Where are you located? This is a big deal.

Palmetto bugs and german roaches, while related, are very different. The first are merely a bit of a nuisance; the second can be really bad indeed. 

Jimi Hendrix might have said, ". . . but are you, _experienced_?" and I'd say, "_Hell yes I am!_" (About six legged roaches, in any event.)

Those big roaches mostly feed on decaying stuff, like dead leaves. Sometimes they feed on rotting wood (roaches, believe it or not, are related to termites). They're called palmetto bugs because they love to eat decaying palmetto leaves, though any palm leaf will do, trust me. Unless your house is wooden and literally rotting from within, they're not apt to be very interested in you or your family's habitation.

German roaches are very different. They can go out of control, and they will infest your home, and, as in my case, can even short out your dishwasher. (Got it fixed, whew!)

I ask where you are, because the further south you are, the less likely you're going to be able to get rid of big roaches completely. I have them in my place, and the cats like to play with them. In a place like Ohio, you can often get rid of them by finding what they're eating and getting rid of it.

Do please advise.


----------



## DoomsDave (Dec 6, 2018)

P.S.: 

In keeping with Nik's comment, I'm willing to bet you have a bunch of live roaches somewhere. You're finding dead ones most likely because they can't run off when they sense your approach. (Go into your garage at night, no bright lights, stay very quiet, and I'll bet you'll see them.) Or maybe the cat plays a little too rough with them here and there. (I had a kitty that loved to eat them, crunch-crunch-crunch!

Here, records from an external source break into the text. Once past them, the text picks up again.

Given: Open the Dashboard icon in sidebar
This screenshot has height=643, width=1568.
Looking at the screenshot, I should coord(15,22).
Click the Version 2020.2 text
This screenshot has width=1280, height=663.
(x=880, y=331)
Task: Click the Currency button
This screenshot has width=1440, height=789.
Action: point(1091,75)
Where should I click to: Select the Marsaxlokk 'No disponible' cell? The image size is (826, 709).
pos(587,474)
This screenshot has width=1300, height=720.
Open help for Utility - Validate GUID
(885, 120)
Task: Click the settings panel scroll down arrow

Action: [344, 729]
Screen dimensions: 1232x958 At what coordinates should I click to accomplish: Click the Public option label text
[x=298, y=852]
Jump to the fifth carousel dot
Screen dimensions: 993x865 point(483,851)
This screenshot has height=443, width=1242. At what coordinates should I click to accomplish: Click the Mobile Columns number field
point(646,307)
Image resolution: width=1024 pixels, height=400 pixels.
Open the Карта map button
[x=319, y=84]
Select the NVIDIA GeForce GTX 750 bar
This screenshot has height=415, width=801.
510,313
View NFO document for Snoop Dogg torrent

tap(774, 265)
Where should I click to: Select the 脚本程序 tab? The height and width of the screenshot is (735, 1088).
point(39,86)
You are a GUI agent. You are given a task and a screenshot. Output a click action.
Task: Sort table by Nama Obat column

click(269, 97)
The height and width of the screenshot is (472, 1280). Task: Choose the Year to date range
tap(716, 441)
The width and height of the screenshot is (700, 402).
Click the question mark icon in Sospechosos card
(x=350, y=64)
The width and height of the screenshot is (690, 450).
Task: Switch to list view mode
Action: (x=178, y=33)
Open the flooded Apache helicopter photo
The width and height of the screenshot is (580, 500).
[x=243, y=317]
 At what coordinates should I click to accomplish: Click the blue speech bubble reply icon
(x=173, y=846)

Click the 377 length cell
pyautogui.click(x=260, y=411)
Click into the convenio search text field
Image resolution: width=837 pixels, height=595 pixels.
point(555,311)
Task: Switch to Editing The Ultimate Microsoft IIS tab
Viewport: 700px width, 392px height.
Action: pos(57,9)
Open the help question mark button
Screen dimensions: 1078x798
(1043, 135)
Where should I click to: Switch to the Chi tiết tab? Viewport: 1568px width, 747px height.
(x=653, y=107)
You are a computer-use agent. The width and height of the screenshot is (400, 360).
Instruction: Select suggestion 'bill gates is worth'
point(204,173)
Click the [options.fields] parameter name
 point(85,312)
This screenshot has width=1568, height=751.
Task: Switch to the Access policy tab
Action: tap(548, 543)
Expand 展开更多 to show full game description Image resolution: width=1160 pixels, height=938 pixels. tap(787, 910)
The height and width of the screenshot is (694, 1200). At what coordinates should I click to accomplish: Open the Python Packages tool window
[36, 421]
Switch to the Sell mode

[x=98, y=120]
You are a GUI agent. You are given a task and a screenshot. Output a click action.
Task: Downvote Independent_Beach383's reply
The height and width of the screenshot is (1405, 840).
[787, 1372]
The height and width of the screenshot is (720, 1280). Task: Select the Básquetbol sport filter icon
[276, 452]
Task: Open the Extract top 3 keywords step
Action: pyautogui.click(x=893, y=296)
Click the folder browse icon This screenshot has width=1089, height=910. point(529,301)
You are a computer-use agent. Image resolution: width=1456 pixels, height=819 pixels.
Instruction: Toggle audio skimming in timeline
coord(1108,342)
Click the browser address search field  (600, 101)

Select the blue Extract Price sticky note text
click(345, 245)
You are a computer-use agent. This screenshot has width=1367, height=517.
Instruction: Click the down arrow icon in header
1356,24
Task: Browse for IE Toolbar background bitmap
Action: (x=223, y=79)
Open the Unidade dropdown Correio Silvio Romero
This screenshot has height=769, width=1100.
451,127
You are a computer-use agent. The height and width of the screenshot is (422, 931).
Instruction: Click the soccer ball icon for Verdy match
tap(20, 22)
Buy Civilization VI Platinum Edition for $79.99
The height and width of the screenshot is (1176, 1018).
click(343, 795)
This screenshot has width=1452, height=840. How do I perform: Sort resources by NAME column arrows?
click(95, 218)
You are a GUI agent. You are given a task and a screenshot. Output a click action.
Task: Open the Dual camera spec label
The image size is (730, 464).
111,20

Chops-licky!)

I see you're in Virginia Beach, so you're likely to have the palmetto bugs around.

Honestly, I wouldn't worry about them.

But, if you really really hate them, get some growth inhibitor, which will kill the babies before they have the chance to grow up and get more babies of their own.


----------



## DoomsDave (Dec 6, 2018)

Here's some growth inhibitor. This is from Amazon, but I'll bet someone in your hood will have it too. 

Mix with water, and spray in the secluded places roaches go. One exposure kills, and best of all, won't hurt you or your pets. Just the bugs. 

https://www.amazon.com/MARTINS-I-G-Regulator-4-oz/dp/B0024E5YE2/ref=sr_1_13?crid=I06UKN5Q7UA6&dchild=1&keywords=cockroach+growth+inhibitor&qid=1600097090&sprefix=cockroach+growth%2Caps%2C194&sr=8-13


----------



## [email protected] (Sep 12, 2020)

Should have [posted this to begin with.................

Roachamania

We are retired. We live in Virginia Beach, VA in a 1970 vintage brick ranch on a crawl space with a mother-in-law suite above the garage. Our lot is relatively small. The entire back yard up to the foundation is mulch. The entire right side is concrete. The entire left side is grass. The entire front is concrete and/or 6 ft of river rock. Our crawl space is “sealed” to prevent rat entry. Don’t know if it is “sealed” enough to stop bugs. There is a crawl space entry from our garage covered with a welded mesh wire (for ventilation) We have no children (at home) or pets.

2-3 yrs ago we noticed live roaches inside and mostly outside of our home. We have two outside storage buildings and one large deck box, all of which were infested. Most of the live roaches we saw were over an inch but the 12 or so in the deck box were large AND small. I sent the first pic here of some large ones to a pro, have forgotten who, and they ID’ed the critters as Smokey Browns. Did not get any pics of the small ones. I suspect that the roaches inside our home were brought in by a poor hygiene tenant we had living upstairs.

After consulting with one of the most popular online DIY pest control sources, this is what I have been doing.

Every 60-90 days:
Apply Alternate Talstar Pro, Sylo, and D-Fense SC
Add Tekko Pro GI to every application

Generously soak:
Outside wall up three feet and out into yard 3 ft, with special attention to any wall openings. 
Entire inside perimeter of garage and any wall openings.
Extra soak around vehicle door.
Indoors around all floor / wall protrusions, plumbing, elec, under sinks, washer, refig etc 
(but only if this month’s chem is labeled safe for indoors. …and ONLY on first floor (don’t want to disturb or alarm tenant)

Every 120 -180 days:
Apply Ficam
I suspect I am doing this wrong. I have been applying it in the mulched back yard out to about 10 ft from foundation AND to the same places, inside and out, as the other chems. 

Since starting treatment we have seen only one live roach of the American species? in a bathroom where we have never seen one before. A fluke?? The outside infestations, as best as I can tell, were almost immediately 100% gone, with this caveat. Somehow we are finding a large roach every few days or so belly up in our garage. I think these are the American variety? and understand they like to live outdoors. Where/ Why are they showing up dead in our garage? As far as I know we have no rotting wood, damp areas, cardboard, paper, etc, and for sure nobody is eating in the garage. Second and third pic is of them.

And this is where I am at. Where are these roaches coming from? What type are they? Why are they belly up in the garage? How do I figure this out? What do I do at this point? My wife is freaked out.


----------